EYNSHAM


Town or village? Although it could easily be a small town with its High Street, "town" square, shops, narrow streets lined with old houses and its modern residential areas and schools, Eynsham is in fact a large village. Which is fortunate because it means I am able to include pictures of Eynsham on this website!

Eynsham is a bustling village with a pleasant centre and grey stone cottages and other buildings. The parish church is to one side of The Square which, together with High Street, is on the southern side of the village.

The older and more attractive part of the village is around The Square and High Street, Church Street and Acre end Street. In The Square ouside the historic Bartholomew Room is a reconstruction of the original cross which dated from around 1350.

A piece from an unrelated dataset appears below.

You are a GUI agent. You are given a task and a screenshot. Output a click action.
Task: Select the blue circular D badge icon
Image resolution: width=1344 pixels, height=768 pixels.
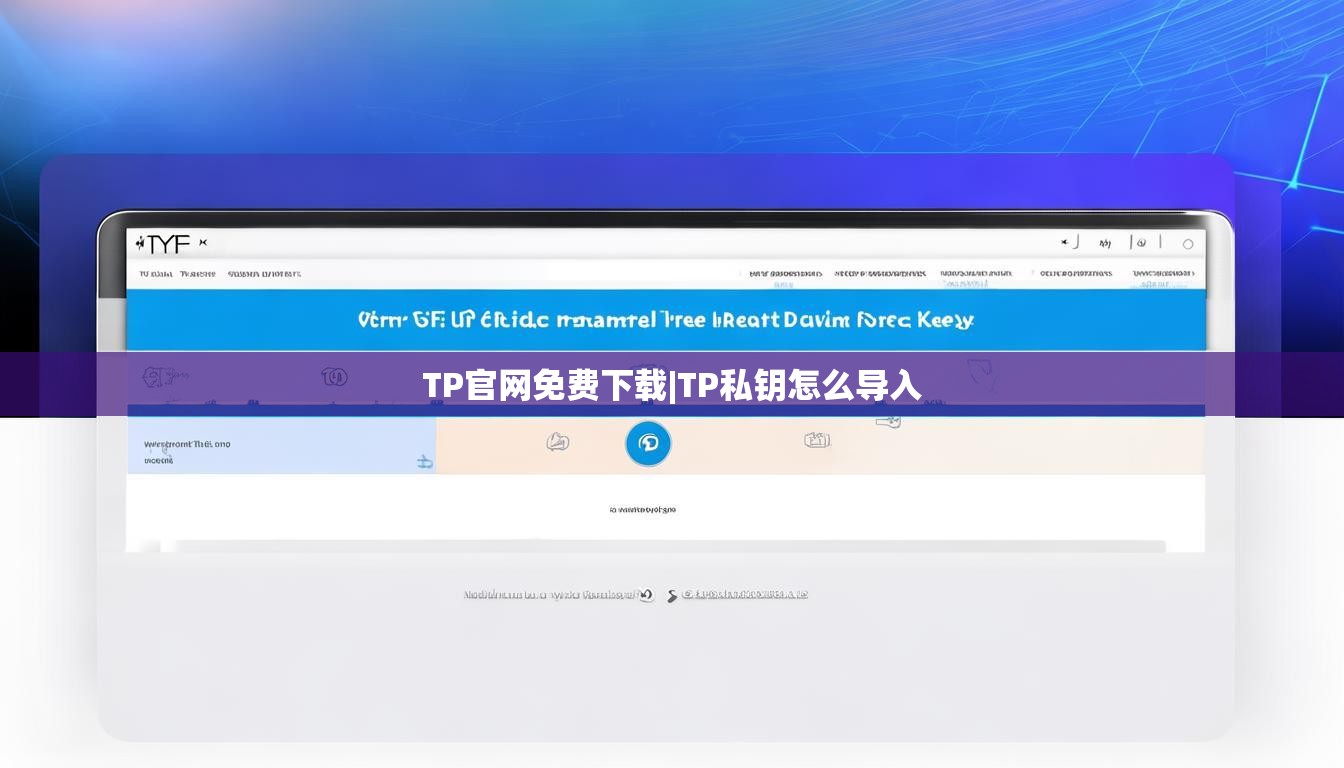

Eynsham grew up near the historically important ford of Swinford on the River Thames flood plain. There is a lot of evidence of the village's importance in Saxon times. It was one of four towns captured from the Britons by the Saxons in AD 571, and evidence has been found of 6th and 7th century Saxon buildings about three quarters of a mile north of the present parish church.

There is some evidence that Eynsham had an early minster, probably founded in the 7th or 8th centuries. A Benedictine abbey was later constructed on the site of the early minster and by the medieval period Eynsham Abbey was one of the largest in the area. It was dissolved at the Reformation in 1538 and only a few remains are still visible.

The CoE parish church is the Church of St. Leonard and dates from the 13th century, although the nave and tower date from the 15th century. A footpath next to the church leads to a large, peaceful and very attractive churchyard. For the history and full information about St. Leonard's Church click here.

Next to the churchyard of St. Leonard's is the much smaller, and much newer, RC Church of St. Peter which was completed in the 1960s although the seeds were sown for it in 1895. St. Peter's Church and St. Leonard's churchyard are on the site of the abbey.

Swinford ford (mentioned above) was replaced by a toll bridge in the 18th century when, apparently, King George III's coach and horses almost foundered in the river. an Act of Parliament was granted to the owner, Lord Abingdon, giving the right to build a bridge and charge a toll on everything that passed over. The toll is still levied today, but only for mechanical vehicles.

Close to Swinford Bridge is Eynsham Lock, built in 1928.

As part of the Woodland Trust's 200th 'Woods on your Doorstep' millennium project, the Trust has planted a new 5.5 hectares (13 acres) native woodland on the north side of the village which they have named Eynsham Wood.

Eynsham is about 5 miles east of Witney immediately south of, and bypassed by, the A40 trunk road.